Metadata-Version: 2.4
Name: netpull
Version: 0.1.0
Summary: Web content extraction with screenshots and structured data
Author: NetPull Contributors
License: MIT
Project-URL: Homepage, https://github.com/netpull/netpull
Project-URL: Documentation, https://github.com/netpull/netpull#readme
Project-URL: Repository, https://github.com/netpull/netpull
Project-URL: Bug Tracker, https://github.com/netpull/netpull/issues
Keywords: web scraping,playwright,screenshot,html extraction,web automation
Classifier: Development Status :: 4 - Beta
Classifier: Intended Audience :: Developers
Classifier: License :: OSI Approved :: MIT License
Classifier: Programming Language :: Python :: 3
Classifier: Programming Language :: Python :: 3.8
Classifier: Programming Language :: Python :: 3.9
Classifier: Programming Language :: Python :: 3.10
Classifier: Programming Language :: Python :: 3.11
Classifier: Programming Language :: Python :: 3.12
Classifier: Topic :: Internet :: WWW/HTTP
Classifier: Topic :: Software Development :: Libraries :: Python Modules
Classifier: Topic :: Utilities
Requires-Python: >=3.8
Description-Content-Type: text/markdown
License-File: LICENSE
Requires-Dist: playwright>=1.42.0
Requires-Dist: beautifulsoup4>=4.12.0
Requires-Dist: lxml>=4.9.0
Provides-Extra: dev
Requires-Dist: build>=0.10.0; extra == "dev"

▶ [Complete the following]:
a - According to the package metadata, what is the minimum Python version required?
b - Count the lines of the entries that contain the word "panel" and give only the number.
The package metadata and the entries have nothing to do with each other.

▶ [Given entries]:

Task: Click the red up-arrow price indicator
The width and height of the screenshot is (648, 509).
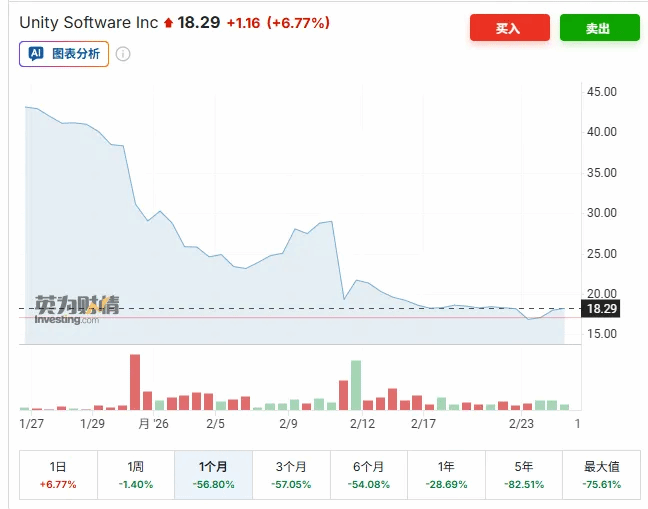Action: click(x=168, y=23)
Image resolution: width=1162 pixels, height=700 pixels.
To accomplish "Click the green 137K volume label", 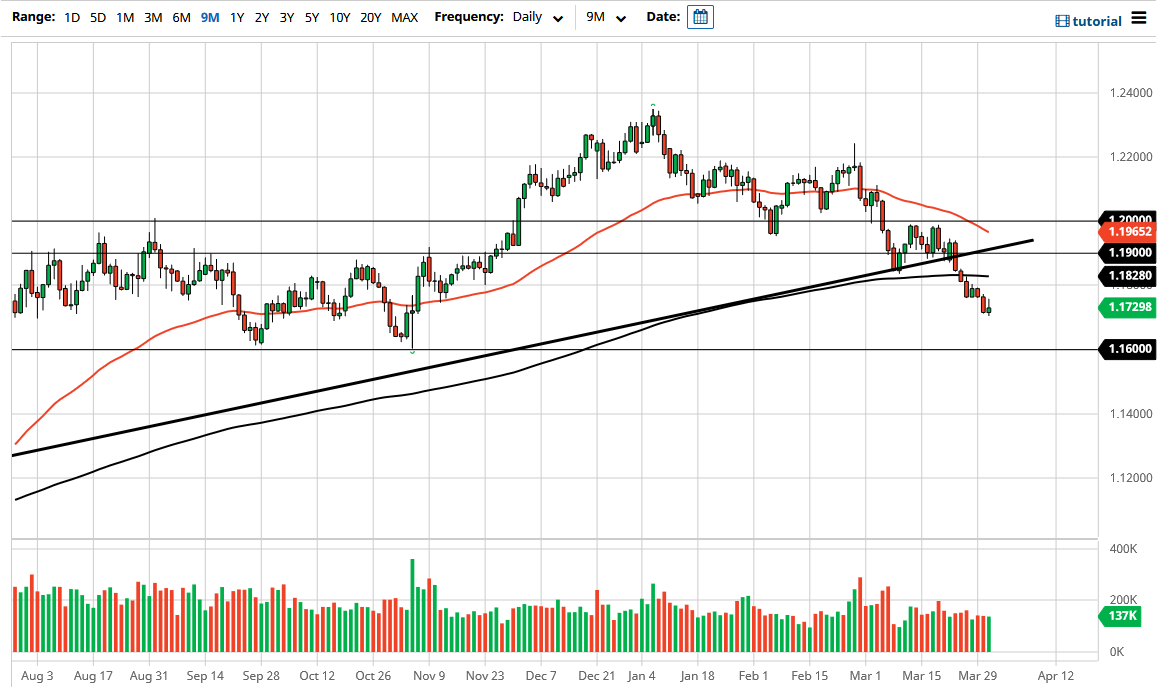I will pos(1120,617).
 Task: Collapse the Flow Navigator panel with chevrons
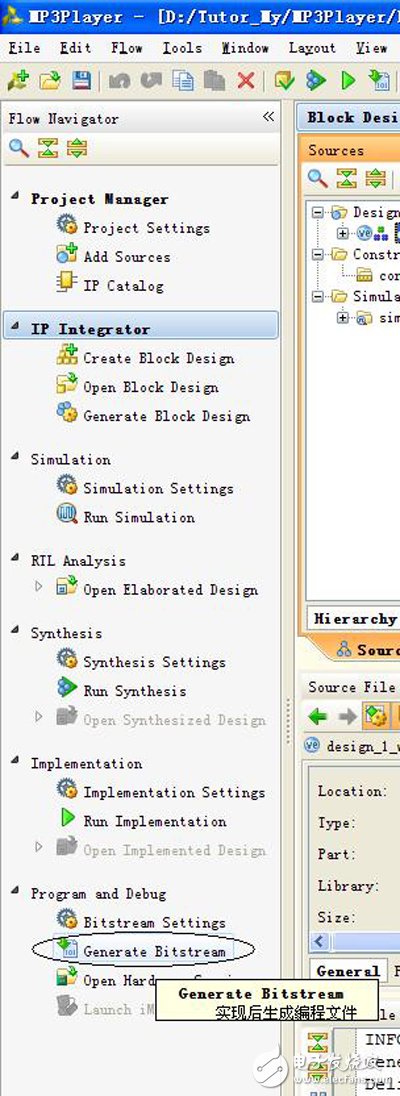tap(269, 117)
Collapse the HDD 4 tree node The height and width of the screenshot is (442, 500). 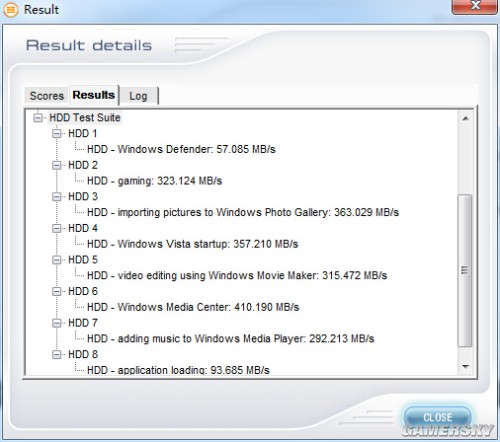(57, 228)
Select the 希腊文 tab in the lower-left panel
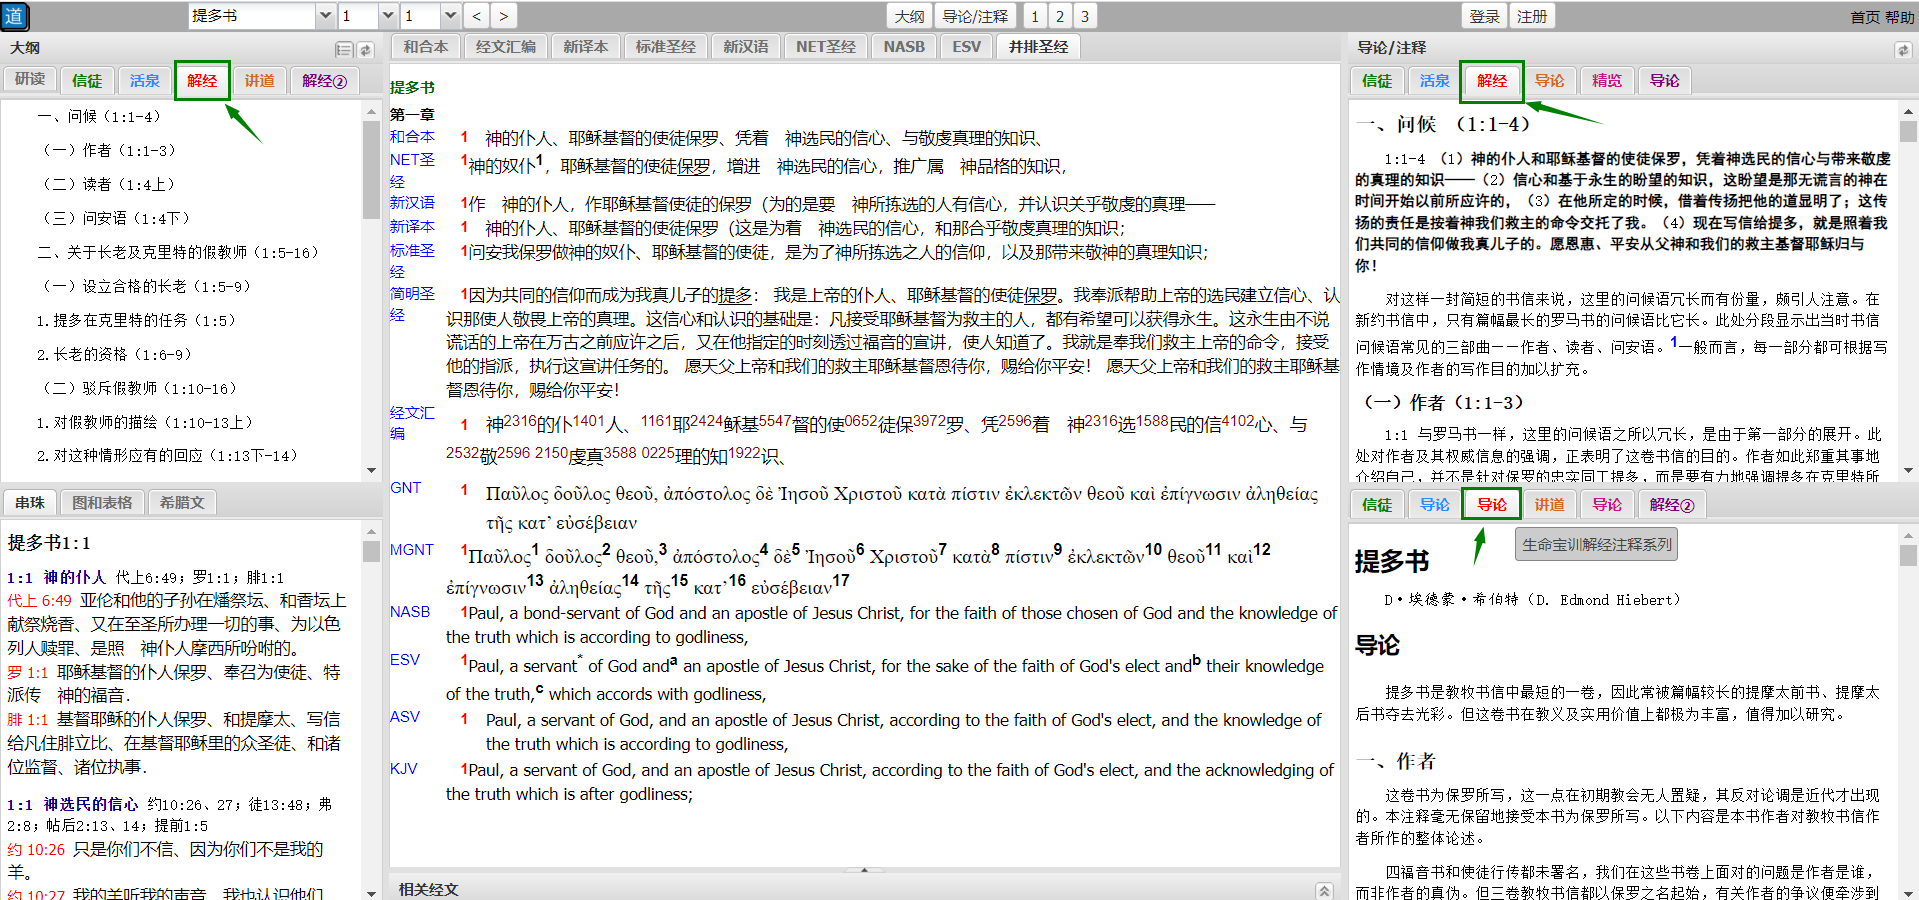The image size is (1919, 900). pyautogui.click(x=182, y=502)
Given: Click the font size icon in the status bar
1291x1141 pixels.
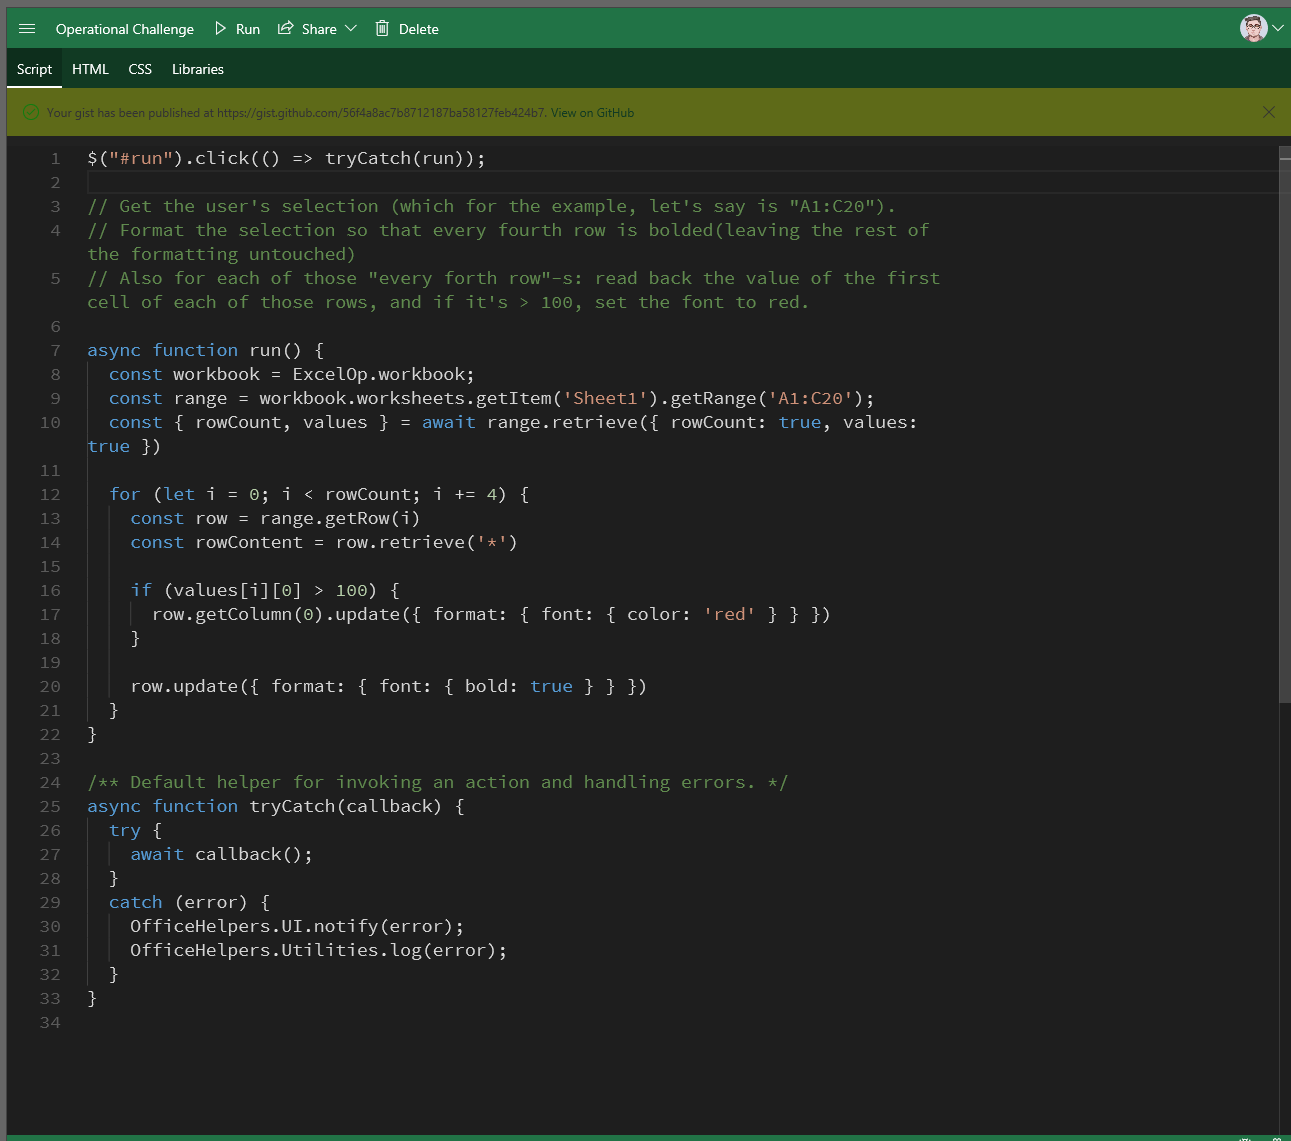Looking at the screenshot, I should click(x=1246, y=1139).
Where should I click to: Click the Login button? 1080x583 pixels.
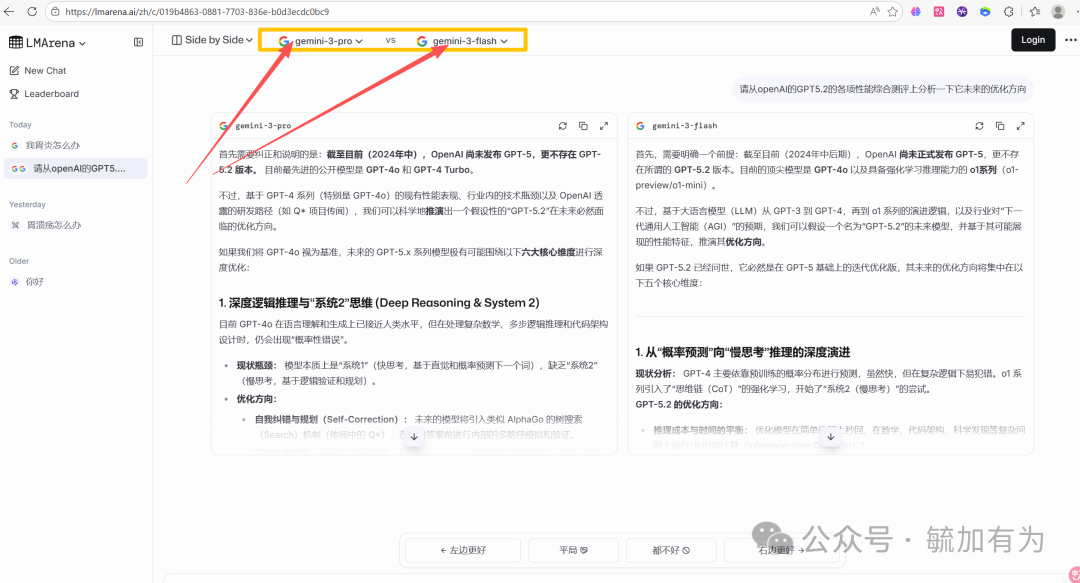[x=1033, y=39]
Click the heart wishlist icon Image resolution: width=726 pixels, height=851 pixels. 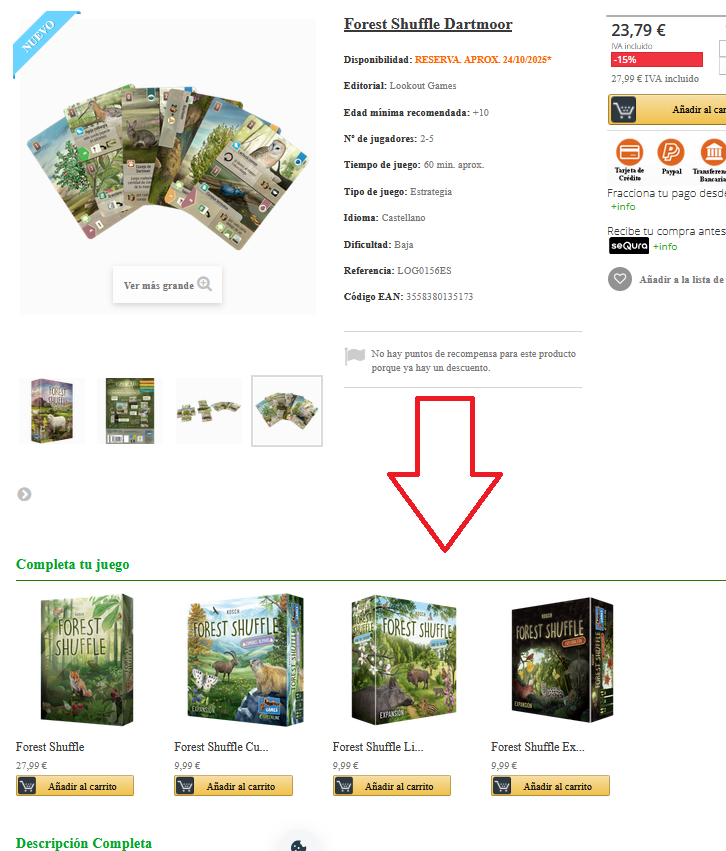tap(620, 280)
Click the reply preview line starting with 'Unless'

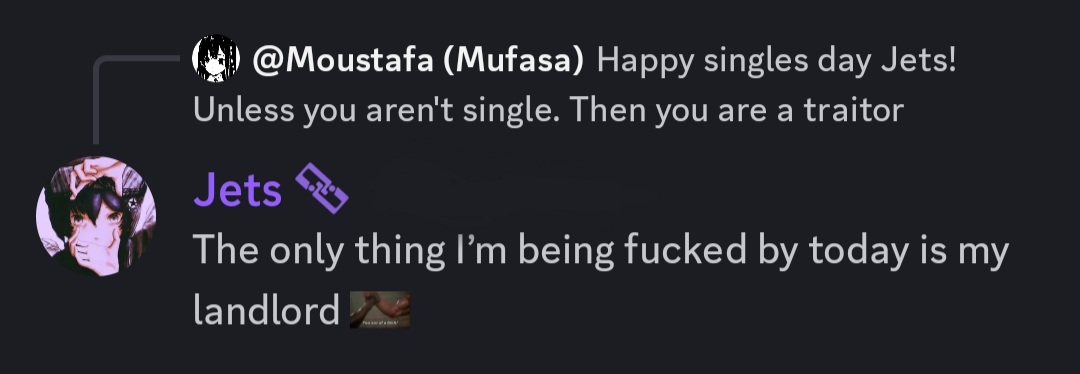(548, 110)
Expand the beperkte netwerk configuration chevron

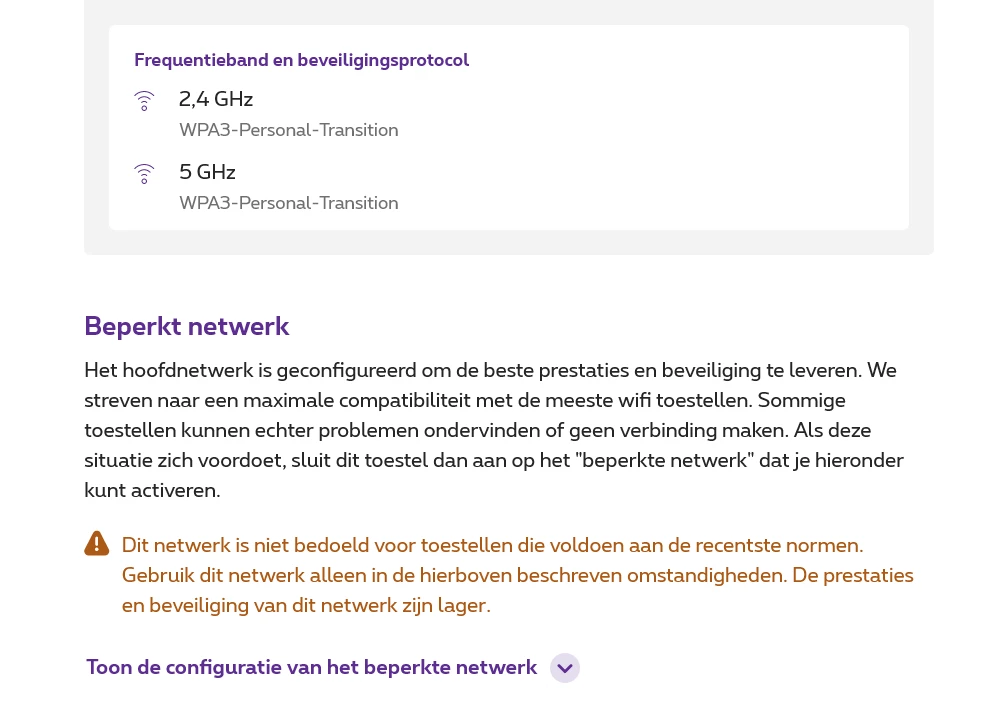(x=565, y=668)
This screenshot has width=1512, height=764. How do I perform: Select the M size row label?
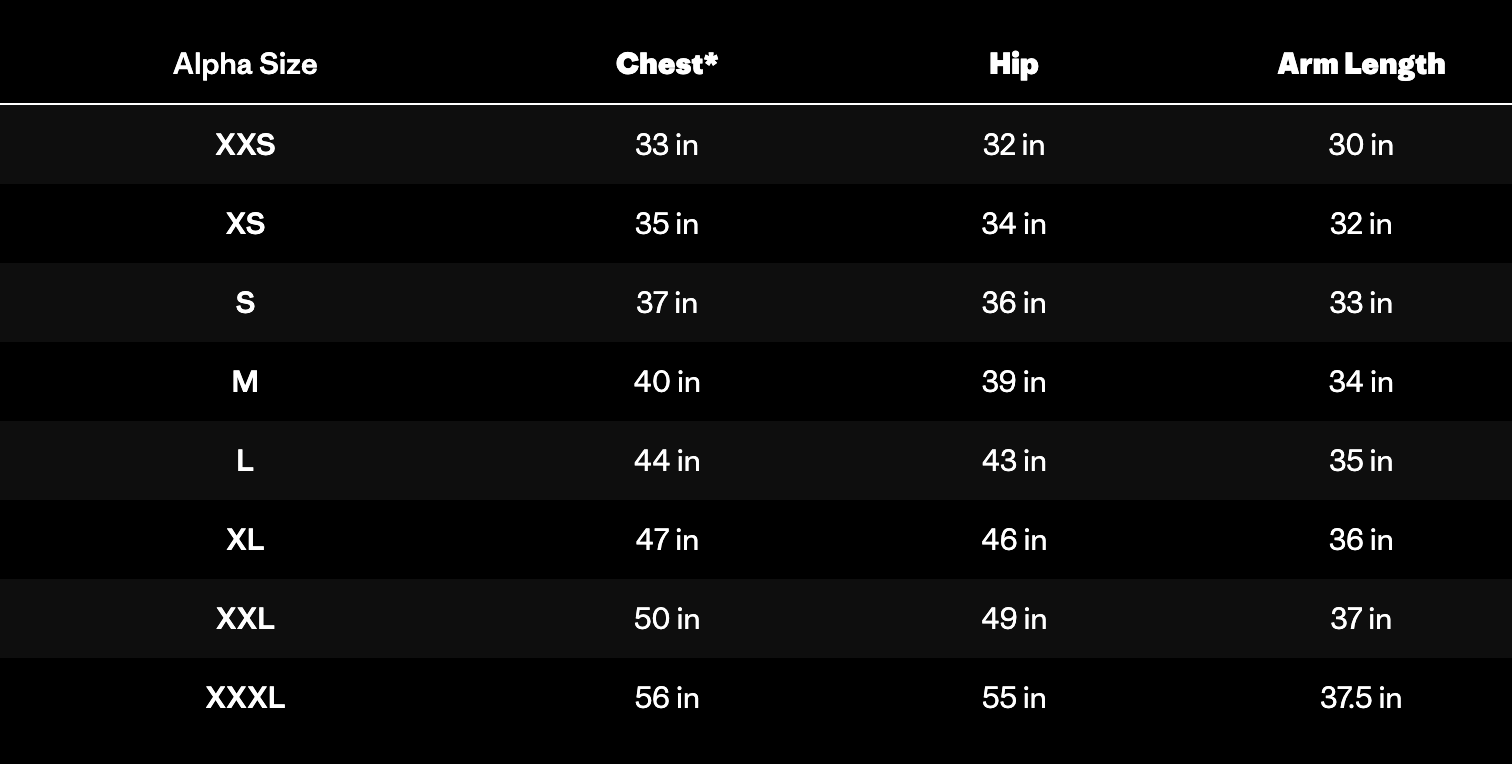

▶ [Solutions to the problems]:
a - Python 3.8 or later.

b - 2